(Data to use Opens)

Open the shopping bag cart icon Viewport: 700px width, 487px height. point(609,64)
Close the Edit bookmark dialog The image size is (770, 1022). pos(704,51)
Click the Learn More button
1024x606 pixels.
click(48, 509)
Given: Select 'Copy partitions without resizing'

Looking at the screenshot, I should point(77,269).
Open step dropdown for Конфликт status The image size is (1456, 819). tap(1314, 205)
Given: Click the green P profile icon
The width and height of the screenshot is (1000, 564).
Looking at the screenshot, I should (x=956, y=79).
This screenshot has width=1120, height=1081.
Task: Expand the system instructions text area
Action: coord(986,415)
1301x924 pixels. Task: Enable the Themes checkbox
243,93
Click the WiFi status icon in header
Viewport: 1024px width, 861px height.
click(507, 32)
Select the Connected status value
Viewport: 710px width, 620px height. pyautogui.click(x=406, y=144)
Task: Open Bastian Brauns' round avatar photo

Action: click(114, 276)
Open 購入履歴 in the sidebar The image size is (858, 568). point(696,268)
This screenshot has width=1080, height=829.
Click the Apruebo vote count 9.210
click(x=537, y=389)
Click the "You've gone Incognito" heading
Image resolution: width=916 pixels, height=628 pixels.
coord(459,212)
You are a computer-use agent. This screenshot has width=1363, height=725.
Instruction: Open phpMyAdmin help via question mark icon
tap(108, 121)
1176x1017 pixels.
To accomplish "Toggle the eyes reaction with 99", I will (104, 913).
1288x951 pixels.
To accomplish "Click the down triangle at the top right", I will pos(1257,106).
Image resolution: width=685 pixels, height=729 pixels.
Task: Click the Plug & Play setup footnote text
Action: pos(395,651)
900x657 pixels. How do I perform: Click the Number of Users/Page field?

(Data to use Closes)

Your assignment
Nothing in the entries above may be left out; retype them all exactly.

Written reply
Open the shopping bag cart icon Viewport: 700px width, 487px height. point(609,64)
Close the Edit bookmark dialog The image size is (770, 1022). pos(704,51)
Click the Learn More button
1024x606 pixels.
click(48, 509)
Given: Select 'Copy partitions without resizing'

Looking at the screenshot, I should point(77,269).
Open step dropdown for Конфликт status The image size is (1456, 819). tap(1314, 205)
Given: Click the green P profile icon
The width and height of the screenshot is (1000, 564).
Looking at the screenshot, I should (x=956, y=79).
This screenshot has width=1120, height=1081.
Task: Expand the system instructions text area
Action: coord(986,415)
1301x924 pixels. Task: Enable the Themes checkbox
243,93
Click the WiFi status icon in header
Viewport: 1024px width, 861px height.
click(507, 32)
Select the Connected status value
Viewport: 710px width, 620px height. pyautogui.click(x=406, y=144)
Task: Open Bastian Brauns' round avatar photo

Action: click(114, 276)
Open 購入履歴 in the sidebar The image size is (858, 568). point(696,268)
This screenshot has width=1080, height=829.
Click the Apruebo vote count 9.210
click(x=537, y=389)
Click the "You've gone Incognito" heading
Image resolution: width=916 pixels, height=628 pixels.
coord(459,212)
You are a computer-use agent. This screenshot has width=1363, height=725.
Instruction: Open phpMyAdmin help via question mark icon
tap(108, 121)
1176x1017 pixels.
To accomplish "Toggle the eyes reaction with 99", I will (104, 913).
1288x951 pixels.
To accomplish "Click the down triangle at the top right", I will pos(1257,106).
Image resolution: width=685 pixels, height=729 pixels.
Task: Click the Plug & Play setup footnote text
Action: pos(395,651)
900x657 pixels. How do I perform: Click the Number of Users/Page field?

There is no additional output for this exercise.